Barrowman: closeted actors are “just sad”

Illustrated rainbow pride flag on a pink background.

Torchwood leading man John Barrowman has criticised gay stars who refuse to come out of the closet.

The openly gay actor said his sexuality did not influence the kind of roles you got offered as an actor and believes it is “just sad” that someone would deny their sexuality to the world.

“If it (being gay) has been a problem, no-one ever told me so. I know people who lie about being gay because they think it will affect their work chances. That is just sad,” he told The Stage .

Last year actor Sir Ian McKellen admitted that his career rocketed after he came out in 1988.

However, the Lord of the Rings star admitted that coming out was a tough challenge:

“It is very, very, very difficult for an American actor who wants a film career to be open about his sexuality. And even more difficult for a woman if she’s lesbian.”

Rupert Everett claimed in his memoir, Red Carpets and Other Banana Skins, that he lost jobs in About a Boy and Basic Instinct 2 because he’s openly gay.

Howard Bragman, CEO of American PR company Fifteen Minutes, explained in Out Magazine that he believes there are four kinds of gay men in Hollywood:

“There’s the openly gay; the gay and everybody knows it but nobody talks about it; the married, closeted gay who doesn’t talk about it; and the screaming ‘I’ll sue you if you say I’m gay’ person.”

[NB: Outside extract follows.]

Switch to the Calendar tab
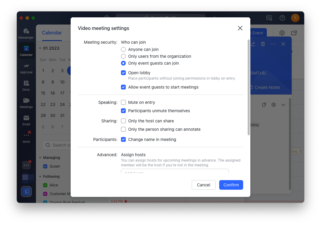Image resolution: width=321 pixels, height=225 pixels. [52, 33]
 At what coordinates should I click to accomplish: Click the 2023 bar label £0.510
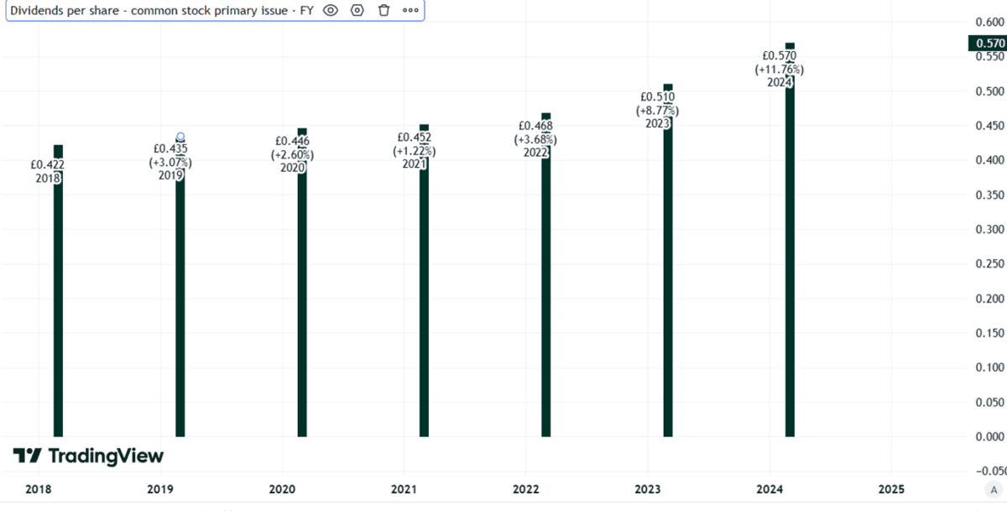point(657,96)
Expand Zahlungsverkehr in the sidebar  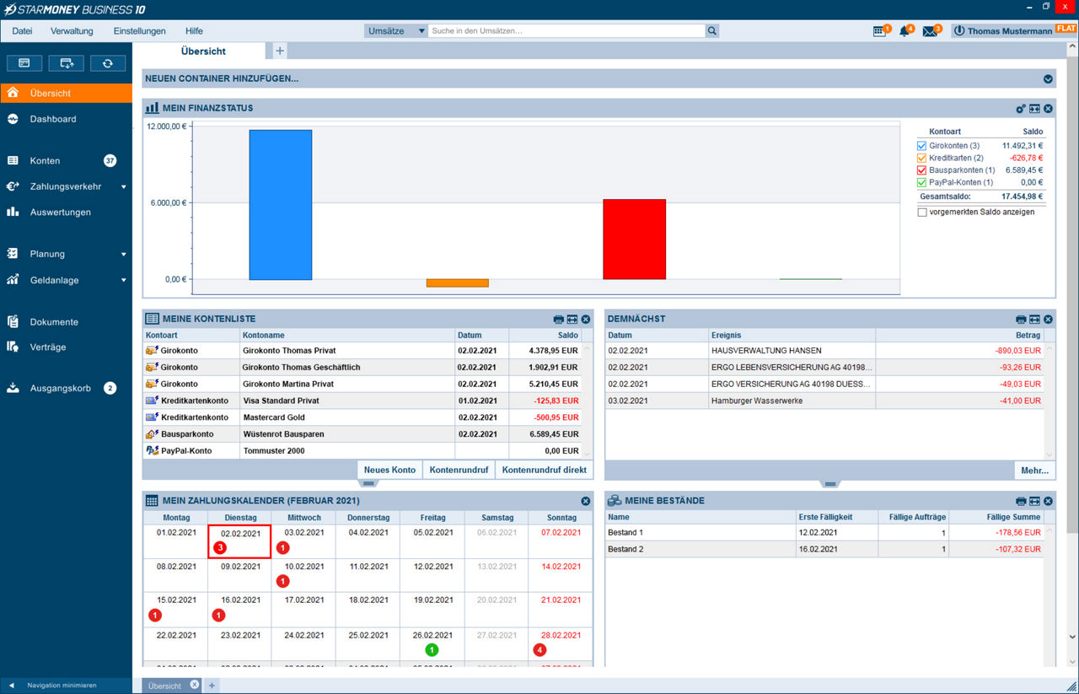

Bragman also said that when actors he deals with are struggling with their sexuality he advises them to come out, because even if their career turns less lucrative they will be happier with themselves.

“A lot of actors are afraid of being defined by their sexuality.

“In Hollywood they don’t cast by positives, they cast by negatives: ‘This one’s too this or that.’

“And actors don’t want to give red flags. They’re actors and want to talk about their mutability, not their personal lives,” he added.

John Barrowman can be seen in a new series of Cardiff-based sci-fi drama Torchwood which begins on the BBC this week.